*Work item*
Your task is to copy each line of the listing that contains the word "agent".

*Records to process*
^^^^
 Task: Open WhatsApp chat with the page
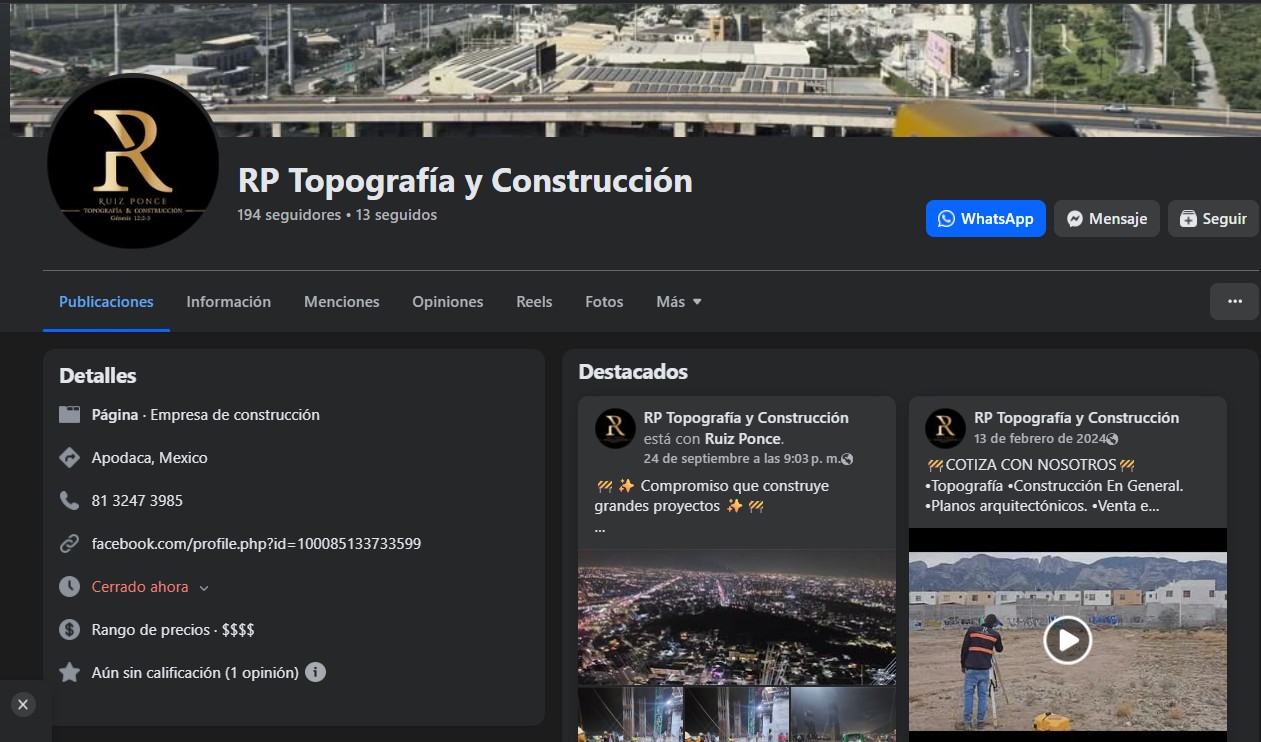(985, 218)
^^^^
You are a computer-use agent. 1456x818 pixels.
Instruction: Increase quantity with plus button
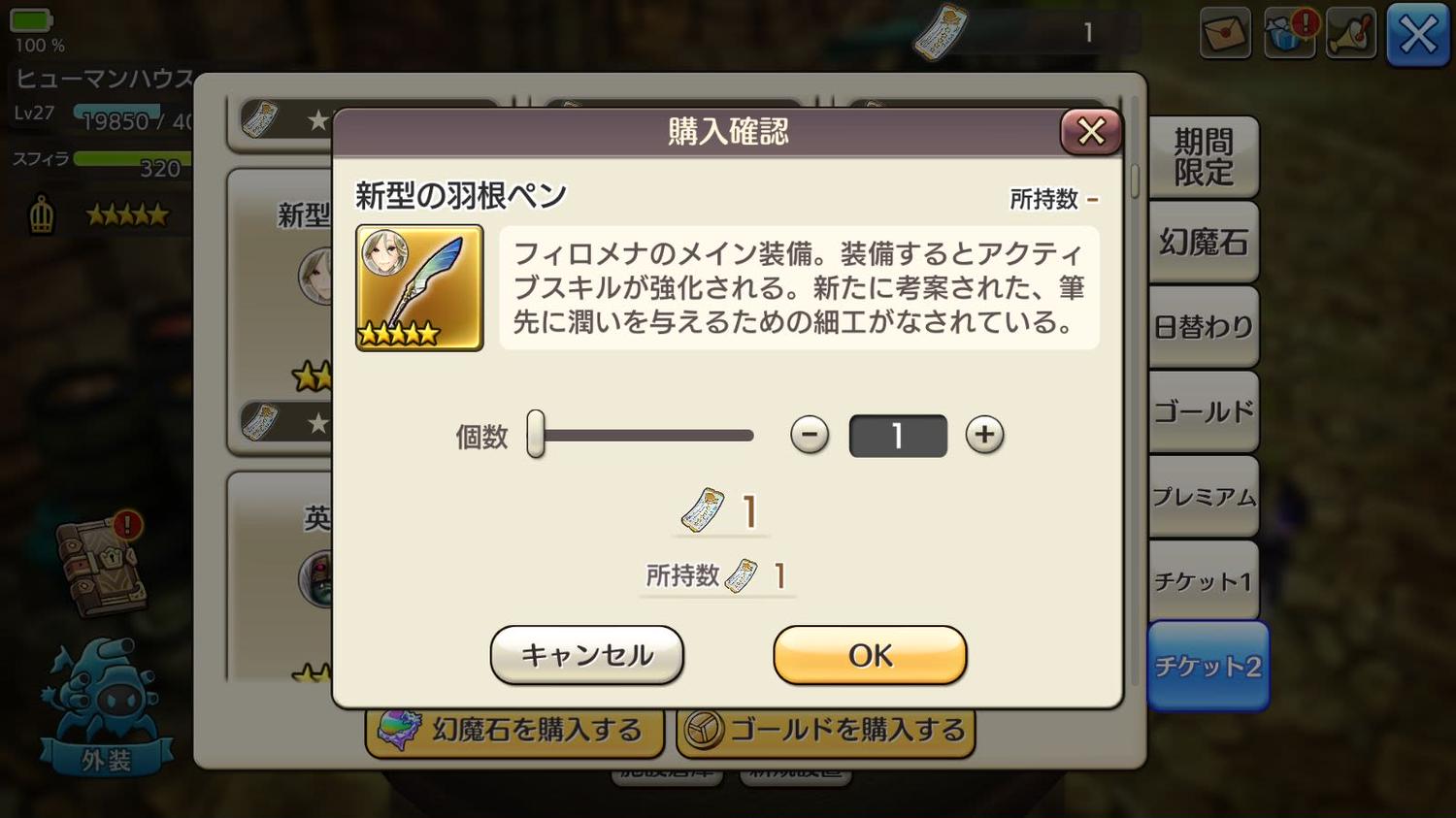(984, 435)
^^^^
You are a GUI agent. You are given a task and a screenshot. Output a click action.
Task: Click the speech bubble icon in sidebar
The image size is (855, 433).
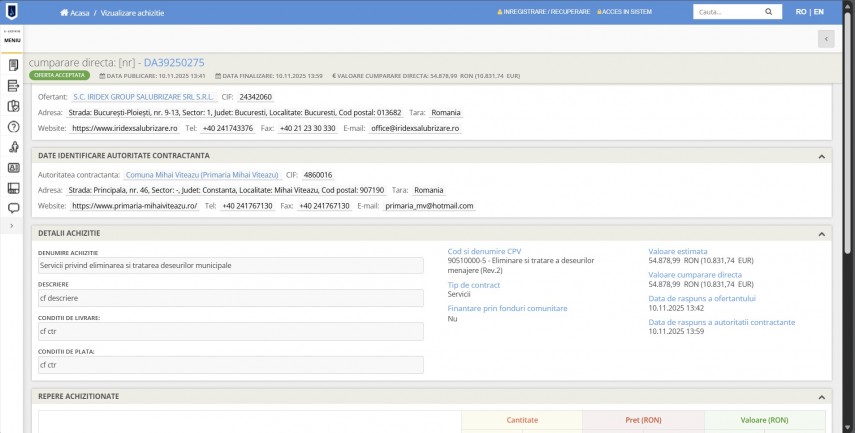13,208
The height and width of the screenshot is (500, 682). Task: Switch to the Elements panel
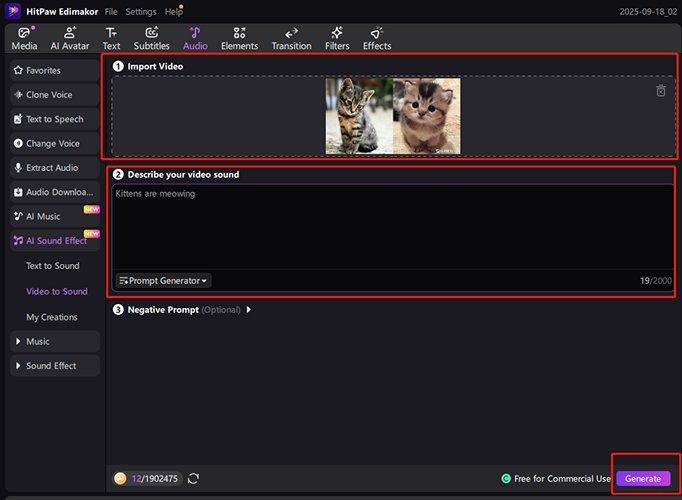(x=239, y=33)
^^^^
*Solution to this task*
You are a computer-use agent. 1456x818 pixels.
You are a GUI agent. You are given a task and a screenshot. Output a click action.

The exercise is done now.